[Text to read]:
══════════════════════════════
Other reviews were less favorable. Jim Casey of Country Weekly gave the song a "C" and said that it "is as uninspiring as its title suggests. The song is brimming with cringe-worthy lyrics." He also criticized the production and said "sure, there's some steel, but there's also over-the-top electric guitar filler where there should be more steel."

==Commercial performance==

"Baby Be My Love Song" debuted at number 53 on the U.S. Billboard Country Airplay chart for the week of September 27, 2014. It became Corbin's highest debut to date. The song also debuted at number 41 on the U.S. Billboard Hot Country Songs chart for the week of September 27, 2014. It sold 15,000 downloads in its first week of release. It also debuted at number 18 on the U.S. Billboard Bubbling Under Hot 100 Singles chart for the week of March 21, 2015, then entered the Billboard Hot 100 at No. 99 for chart dated April 25, 2015. The song peaked at No. 56 on the Hot 100, and No. 11 on Hot Country Songs for charts dated July 18, 2015. The song has sold 263,000 copies in the US as of July 2015.

The song debuted at number 99 on the Canadian Hot 100 chart for the week of June 27, 2015. It also debuted at number 50 on the Canada Country chart for the week of March 28, 2015.

==Music videos==
A live performance video from Yahoo! Ram Country, directed by Steve Angus, premiered in September 2014. The official music video, directed by Shaun Silva, premiered in April 2015. An acoustic music video, directed by Dusty Barker, premiered in June 2015.

==Chart performance==

| Chart (2014–2015) | Peak position |
|---|---|
| Canada (Canadian Hot 100) | 77 |
| Canada Country (Billboard) | 5 |
| US Billboard Hot 100 | 56 |
| US Country Airplay (Billboard) | 3 |
| US Hot Country Songs (Billboard) | 11 |

===Year-end charts===

| Chart (2015) | Position |
|---|---|
| US Country Airplay (Billboard) | 6 |
| US Hot Country Songs (Billboard) | 45 |

==Certifications==

| Region | Certification | Certified units/sales |
| United States (RIAA) | Gold | 500,000^{‡} |
^{‡} Sales+streaming figures based on certification alone.
══════════════════════════════
[Material]:
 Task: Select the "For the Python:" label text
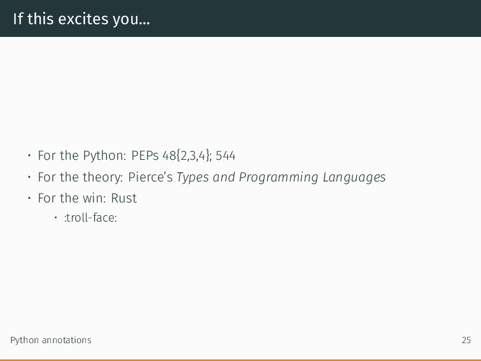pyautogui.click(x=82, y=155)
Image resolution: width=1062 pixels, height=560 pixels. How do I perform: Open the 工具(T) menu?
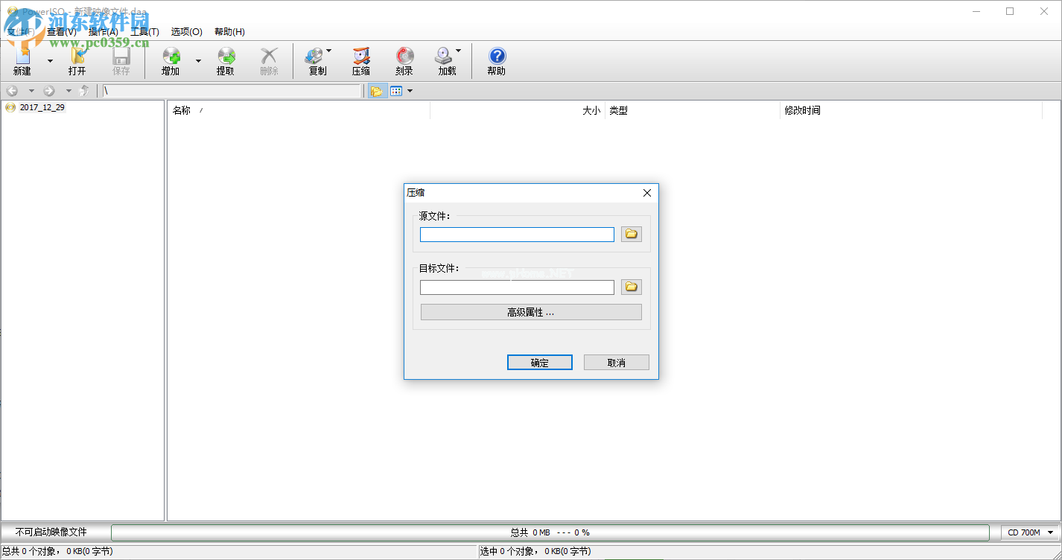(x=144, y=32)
══════════════════════════════
[Exercises]:
(A) Who directed the official music video, according to the song article?
(B) Quote the stretch of the song article from "The song debuted" through "March 28, 2015.".
The listing is separate material and has no connection to the song article.

[Solutions below]:
(A) Shaun Silva directed the official music video.

(B)
The song debuted at number 99 on the Canadian Hot 100 chart for the week of June 27, 2015. It also debuted at number 50 on the Canada Country chart for the week of March 28, 2015.